____ Passage provided

Process Pause, Resume & Recovery
Rnix redefines process lifecycle with first-class pause/resume primitives and a "Dead is frozen" resume philosophy. Processes can be suspended mid-execution, persisted across daemon restarts, and resumed from disk — including historical (Dead/Zombie) processes.
Design Philosophy
Traditional Unix treats "dead" as terminal — once a process exits, it's gone. Rnix treats Dead as a frozen state: process data persists on disk until garbage collection cleans it up. Any Dead, Zombie, or Suspended process can be revived via rnix resume.
This design addresses a recurring pain point: daemon crashes, manual kills, or natural completions that leave a complete observation trail on disk (steps, events, context profiles, checkpoint data) but no way to continue.
Key principle: Resume is not a state transition — it's "build a new process from history." The state machine (Created → Running → Zombie → Dead) remains unchanged. Resume spawns a fresh process seeded with prior execution data.
Process States
| State | Meaning | Can Resume? | Persisted? |
|---|---|---|---|
| Created | Allocated, not yet started | — | No |
| Running | Reasoning loop active | — | Live in procTable |
| Suspended | SIGPAUSE active, loop blocked | rnix resume | .rnix/data/steps/<uuid>/ |
| Zombie | Reasoning ended, awaiting reaper | rnix resume | .rnix/data/steps/<uuid>/ |
| Dead | Reaped, removed from procTable | rnix resume | .rnix/data/steps/<uuid>/ |
SIGPAUSE / SIGRESUME
Signals for process suspension and resumption:
# Pause a running process (and optionally its subtree)
rnix pause <pid> # Single process
rnix pause --subtree <pid> # Process + all descendants
# Resume a paused process
rnix resume <uuid> # From persisted state
rnix resume --fork <uuid> # New UUID, linked to originalWhen paused, the reasoning loop blocks at the next I/O boundary — the process remains in Running state with IsPaused = true. The elapsed time counter freezes. Heartbeat monitoring skips paused processes (they intentionally stop sending heartbeats).
Subtree Operations
The SubtreeManager provides unified pause/resume across process trees:
PID 1 orchestrator (Running)
├── PID 2 coder (Running)
├── PID 3 reviewer (Running)
└── PID 4 researcher (Suspended)
$ rnix pause --subtree 1
# Pauses PID 1, 2, 3. PID 4 already suspended.
# Tree state: all members paused, ancestors aware of suspension reason.Resume propagates upward: resuming a descendant wakes the ancestor chain so the orchestrator can continue managing its subtree.

________

**Aim of the task**
Continue the Rnix documentation on process pause, resume and recovery, starting right after its final sentence.

____ Supplied material

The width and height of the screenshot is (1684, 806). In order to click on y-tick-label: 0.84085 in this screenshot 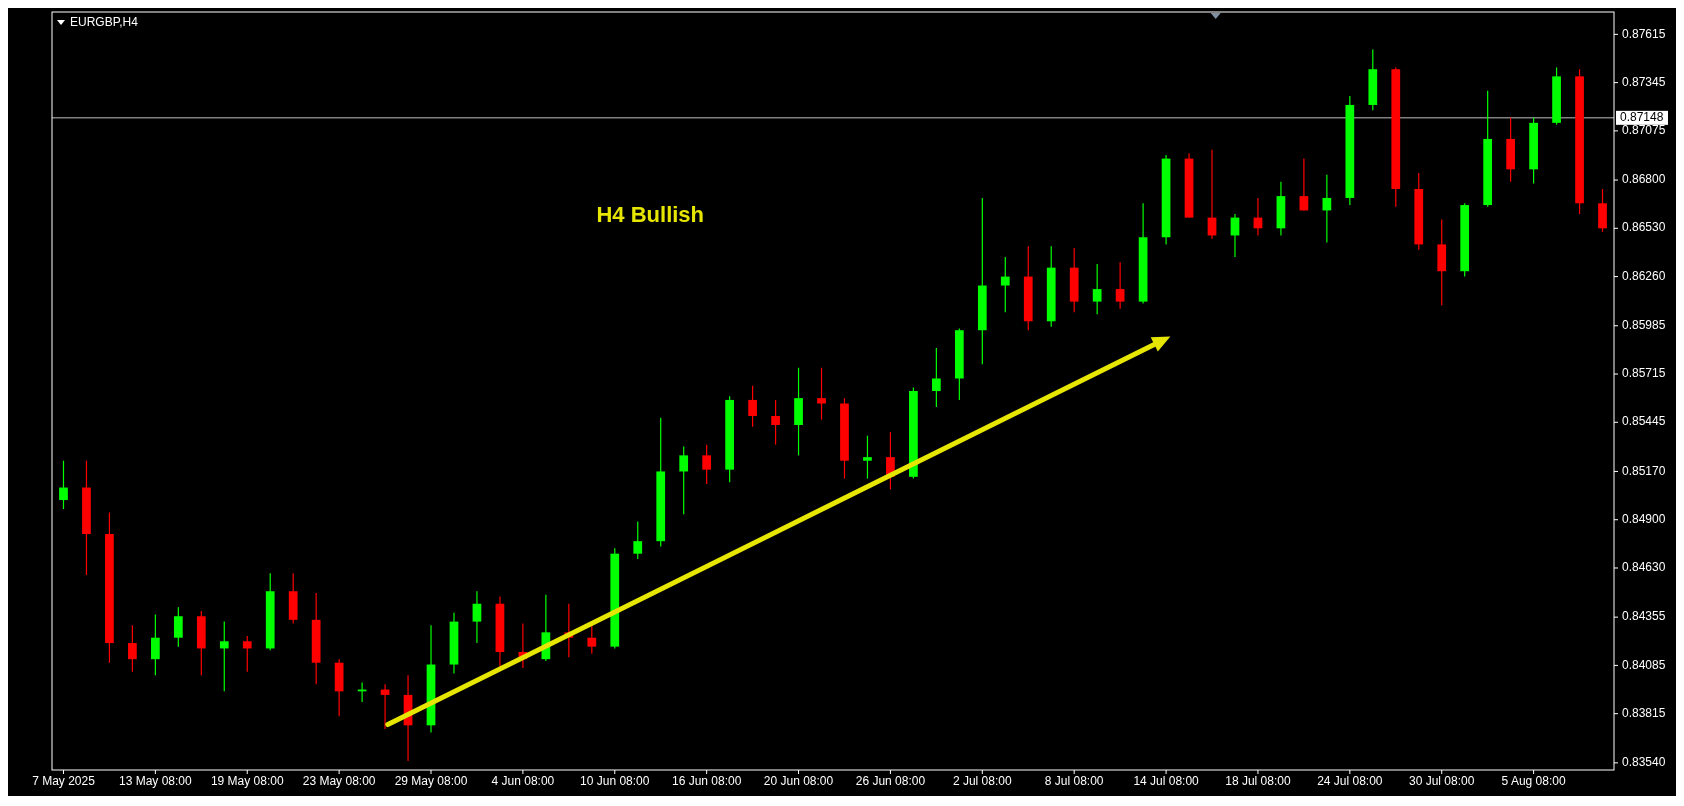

________

**Answer for this exercise**
Resume Modes
| Mode | Command | UUID | Use Case |
|---|---|---|---|
| Continue | rnix resume <uuid> | Preserved | Recovery after daemon crash |
| Fork | rnix resume --fork <uuid> | New UUID + origin_uuid | Git-style exploration |
| Truncated Fork | rnix resume --fork --from-step N <uuid> | New UUID | Retry from mid-history |
| Compose Node | rnix compose resume --node <name> | Reuses above | DAG node recovery |
Continue Mode
Preserves the original UUID. Best for transparent recovery:
# Daemon crashes at step 12/20
$ rnix daemon status
# ... daemon restarted ...
$ rnix resume abc123-def456
[kernel] resuming UUID abc123 from checkpoint (step 10/20)...
[kernel] PID 5 spawned (deepseek/deepseek-v4-flash) | resumed from abc123For Suspended processes: uses checkpoint.json for full context restoration (fastest path).
For Dead/Zombie: replays steps.jsonl history. Falls back without checkpoint.
Fork Mode
Creates a new UUID with origin_uuid linking back. The original process data is never mutated:
$ rnix resume --fork abc123-def456
[kernel] forking from abc123 → new UUID xyz789...
[kernel] PID 6 spawned (deepseek/deepseek-v4-flash) | forked from abc123Dashboard shows the lineage: xyz789 (forked from abc123).
Truncated Fork
Jump to a specific step, useful for correcting mid-execution errors:
$ rnix resume --fork --from-step 5 abc123
# Replays history up to step 5, then resumes reasoning from step 6Note:
--from-steprequires the history path. Conflicts with checkpoints —ErrInvalidif both apply.
Checkpoint System
Periodic best-effort checkpoints prevent long-running tasks from restarting from zero:
- Frequency: Every 5 reasoning steps or 30 seconds (whichever comes first)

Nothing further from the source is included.